*Given records*
## START

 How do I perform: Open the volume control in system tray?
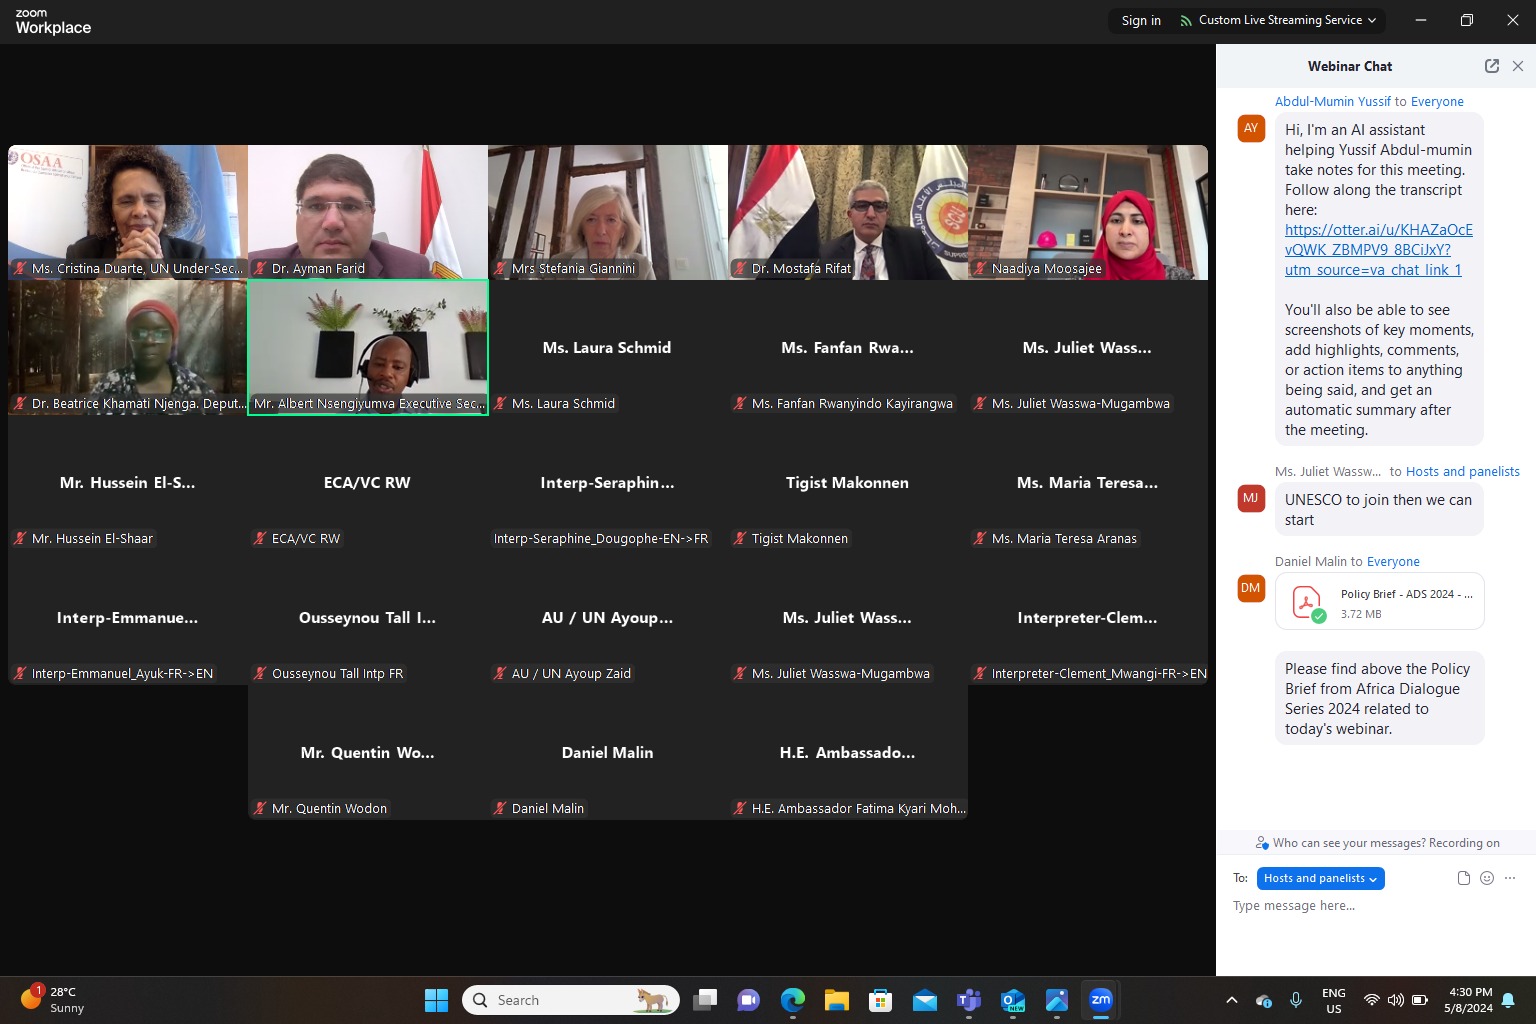pyautogui.click(x=1395, y=1000)
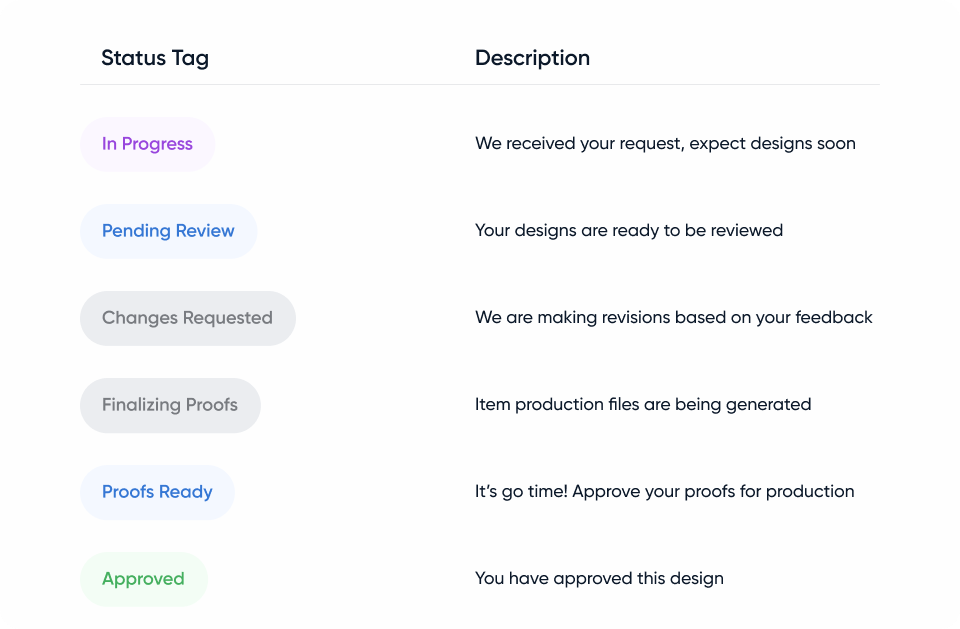Click the blue tag mentioning Review
Screen dimensions: 960x629
click(168, 231)
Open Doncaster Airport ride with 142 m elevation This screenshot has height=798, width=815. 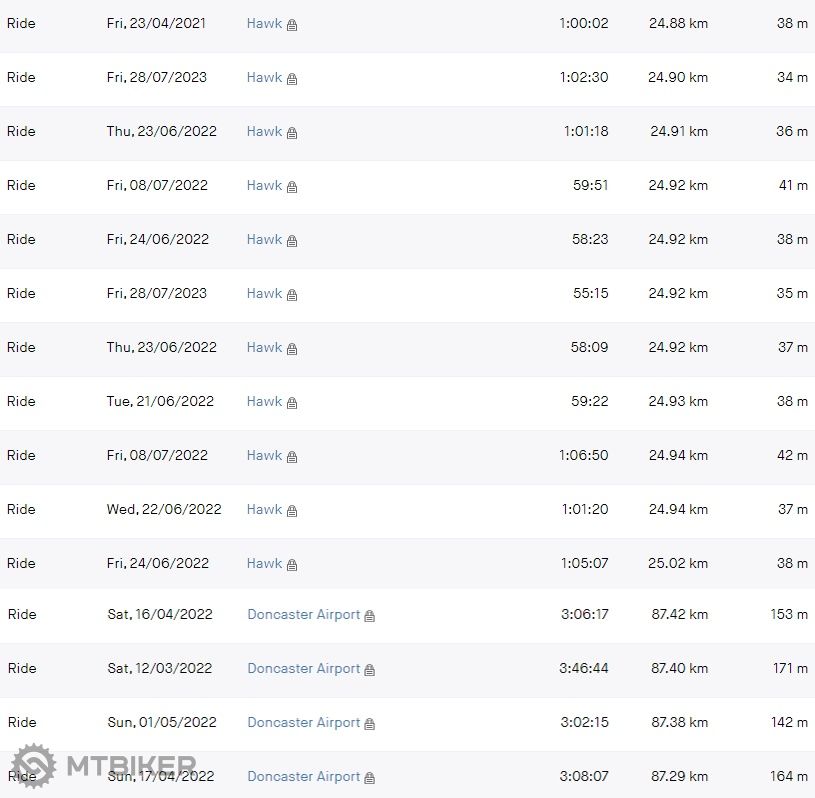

## END

*Given task*
Rewrite all the items above, replacing every "Open" with "Launch" and changing nothing else. Omit the pictures from your answer.

*Exercise answer*
 How do I perform: Launch the volume control in system tray?
pyautogui.click(x=1395, y=1000)
Click the blue tag mentioning Review
Screen dimensions: 960x629
click(168, 231)
Launch Doncaster Airport ride with 142 m elevation This screenshot has height=798, width=815. 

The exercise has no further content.